GIVEN EXERCISE 1 ▸ In the grow room forum thread, rewrite the paragraph beginning "My ex and I used to do almost the same thing" as a short bulleted list that keeps its main facts.
GIVEN EXERCISE 2 ▸ According to the grow room forum thread, how long is the roll of panda film that will be available?
GIVEN EXERCISE 3 ▸ Retype the passage of the grow room forum thread starting at "Well it looks" and ending at "fans, and exhaust.".

TEXT PROVIDED ▸
================================

The Hemp Goddess said:


> My ex and I used to do almost the same thing.  We built divider type walls with PVC in a room we built in a large shop specifically to grow. The dividers were real similar to ones they use in large offices to make cubicles.  We put Panda film on the dividers.  They were easy to move aside when it was time to tend the plants.  But you do have to have some kind of reflective walls around the grow, otherwise the light disburses throughout the entire space.



Got it, build panda film dividers outta 3/4 schedule 40 PVC, guess I could do hanging or with legs. You know I'm going to have plenty of panda from a 100 foot roll


----------



## lyfespan (May 2, 2014)

Well it looks like I might be able to also have the option of 3-4  LEDs for this new space as well. LEDs do offer the easy of plug and play, where as with the HIDs I would be looking at running a 50 amp sub panel to wire the lights 240v with a timer operated contactors for everything, lights, fans, and exhaust.

My dream grow room will incorporate PLC and Raspbery Pi technology with a wireless network control, it's going to be S.I.C.K, lol


----------



## lyfespan (May 6, 2014)

================================

STORED DATA ▸
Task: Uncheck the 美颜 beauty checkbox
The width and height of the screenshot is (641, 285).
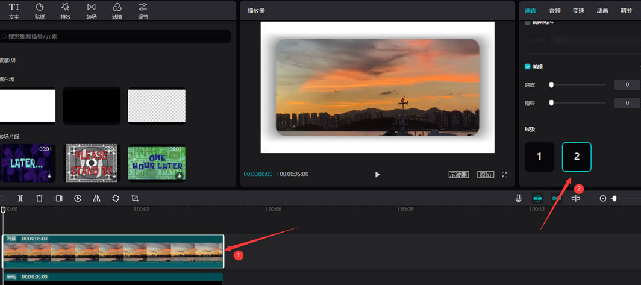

================================

FINAL RESULT 1 ▸
- Divider-style walls were built from PVC in a room constructed inside a large shop specifically for growing.
- The dividers were much like office cubicle dividers.
- Panda film was put on the dividers.
- The dividers were easy to move aside when the plants needed tending.
- Some kind of reflective walls around the grow are necessary, or the light disperses throughout the entire space.

FINAL RESULT 2 ▸ 100 feet.

FINAL RESULT 3 ▸
Well it looks like I might be able to also have the option of 3-4  LEDs for this new space as well. LEDs do offer the easy of plug and play, where as with the HIDs I would be looking at running a 50 amp sub panel to wire the lights 240v with a timer operated contactors for everything, lights, fans, and exhaust.